Everything in this city seems to have its function and its place, as strange as it may seem. I’ve come to consider nothing, no matter how odd, out of place in Chennai. There is room for any and all.
Today, as I walked with some new friends from school to lunch, we came across a miserable looking emaciated old man, as dark-skinned as I’ve seen here, pushing a tiny ferris wheel designed for children… or pets. I don’t really know. I can’t imagine any parent letting their 3 year old sit in that thing. It’s not very tall but looks unsteady enough that it would collapse under the weight of even the smallest child. Every inch of the thing was painted in bright colors, depicting gods and goddesses of one variety or another. The paint could not completely conceal the dents and rust that the ferris wheel had endured , though. The whole scene looked like something out of a messed up mythological story… or perhaps a Garcia Marquez novel.
Later on we walked past a posh looking building, and trust me these are rare in this city, with about the most unstable scaffolding I’ve ever seen. It wasn’t even. None of it was even. It was clearly put together with crooked branches, tied loosely together. It managed to look even more unstable than the children’s ferris wheel. I’ve passed this thing twice in the last two days and have yet to see a person standing on it.
Of all the oddities here, the one that’s most prevalent is the auto rickshaws. They can be seen fighting traffic on pretty much every street. They are tiny 3-wheeled vehicles that seat a driver and two people in the back but which often carry much more than that. They are fairly minimalist, with no doors and no frills.
Along the road to school, there’s an area that boasts a collection of rickshaws in various phases of deterioration and renovation. It looks like a little factory. Men are always in the process of taking one apart, welding, or giving one a new paint job. There are some rickshaws that are simply sitting on the street as forms of storage and others are filled with what I can only imagine is trash.
Of course there’s the cows. I’m still fascinated every time I see them. I had read that cows wander the city freely. They aren’t homeless, I’ve learned. The cows are actually owned by people, and their wandering is essentially synonymous to ranchers letting their cows out for the day to graze. Except in Chennai, nobody owns enough land for the cows to graze, so instead they are released into the city to look for food in trash bins. They vary in size and temperament considerably. Today I passed a huge cow that had absolutely no interest in me; it was completely engrossed in trying to get to an especially nasty looking heap of trash that was stacked on the sidewalk against a building. It was stepping gently onto the broken pieces of pavement that had been piled together at the edge of the street. I could tell it was not going to make it.
On other days I’ve come across cows that are skittish. They’ll watch me coming and turn to avoid me. I’ve come to recognize the look they get and to avoid causing them any unnecessary anxiety I usually cross the street to give them their space. Of the entire population in this city, the cows look to be the most well fed. But that’s to be expected: cows are treated with a great deal of reverence here. They are considered holy and, though used for milk, they aren’t killed for meat. In a city where a good portion of the population is starving, this isn’t a trivial thing.
But God is everywhere here. Everpresent, you could say. Even in the most mundane applications.

■ **SUPPLIED DATA**:
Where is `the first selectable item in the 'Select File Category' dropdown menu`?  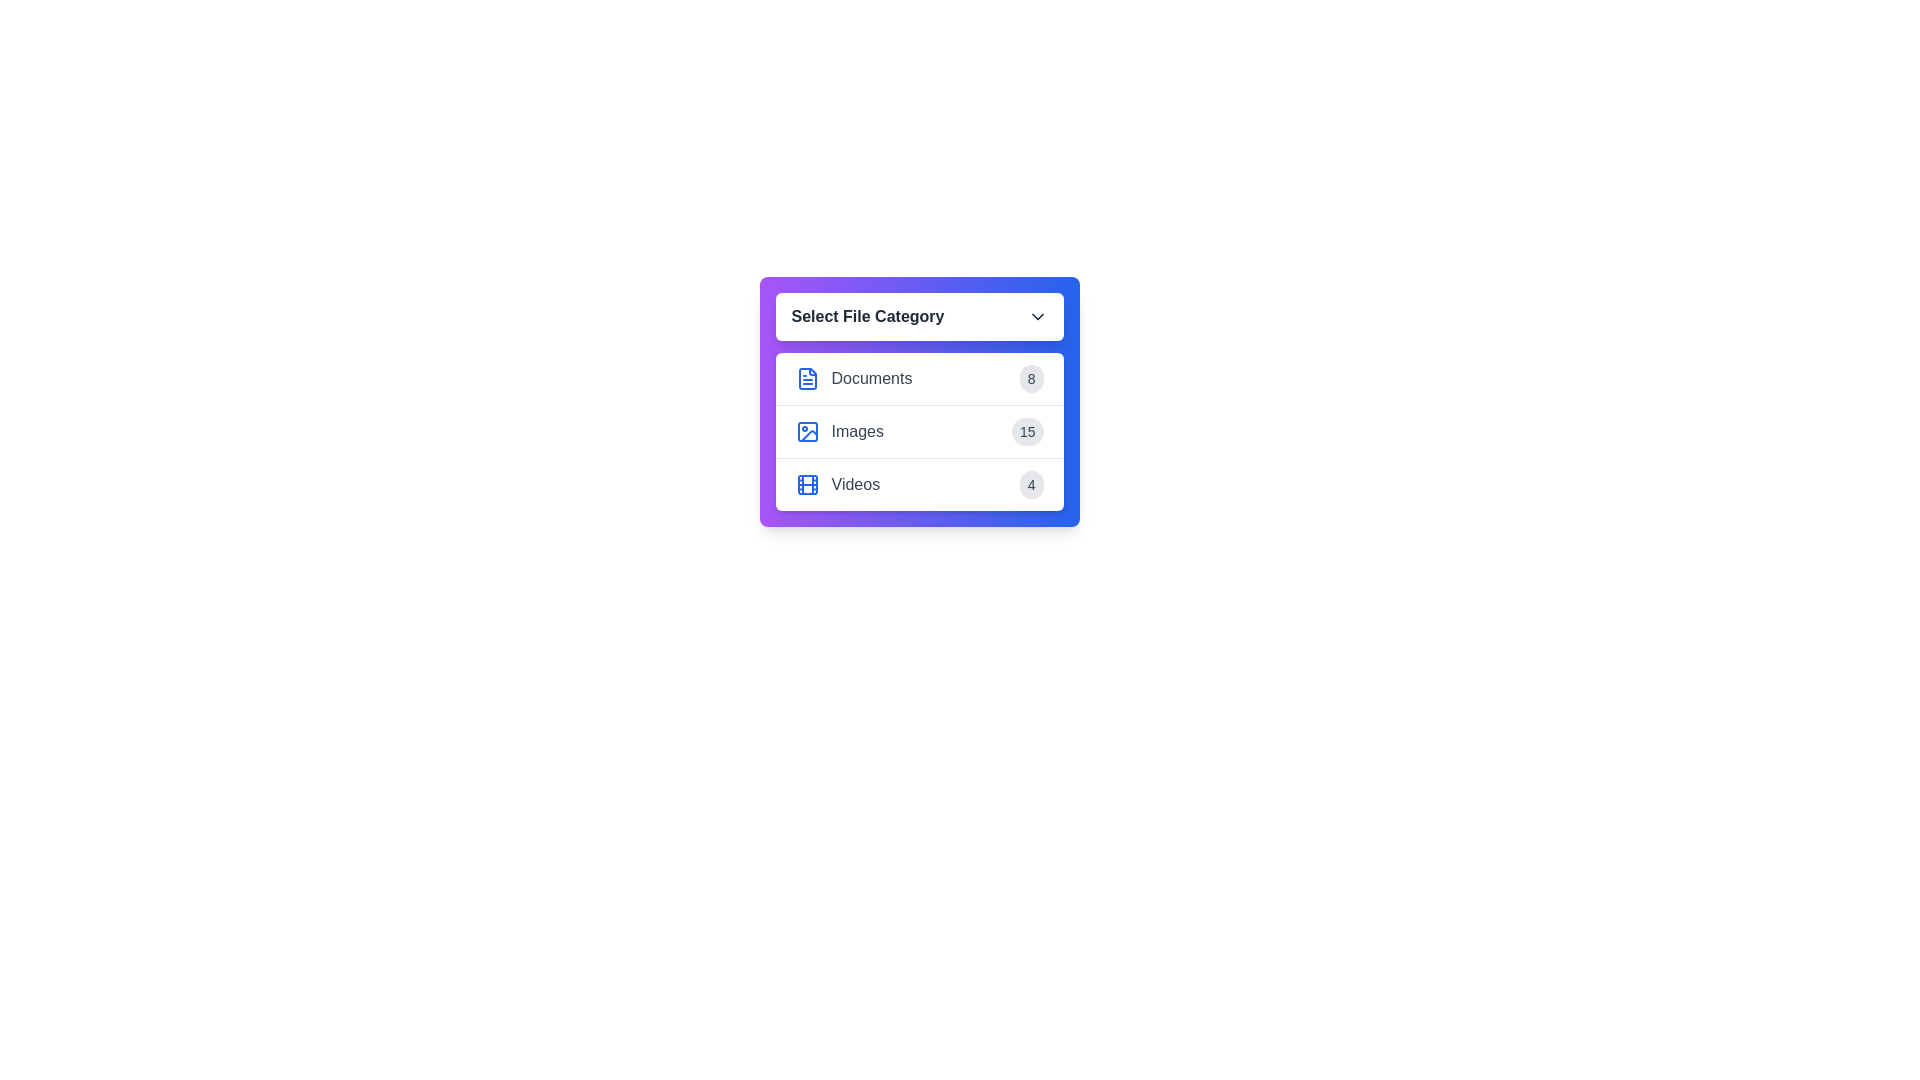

■ **INSTRUCTIONS TO FOLLOW**: Please update the Chennai passage from "On other days" to "a trivial thing.", changing "skittish" to "jumpy".

■ **SOLUTION TO THIS PROBLEM**:
On other days I’ve come across cows that are jumpy. They’ll watch me coming and turn to avoid me. I’ve come to recognize the look they get and to avoid causing them any unnecessary anxiety I usually cross the street to give them their space. Of the entire population in this city, the cows look to be the most well fed. But that’s to be expected: cows are treated with a great deal of reverence here. They are considered holy and, though used for milk, they aren’t killed for meat. In a city where a good portion of the population is starving, this isn’t a trivial thing.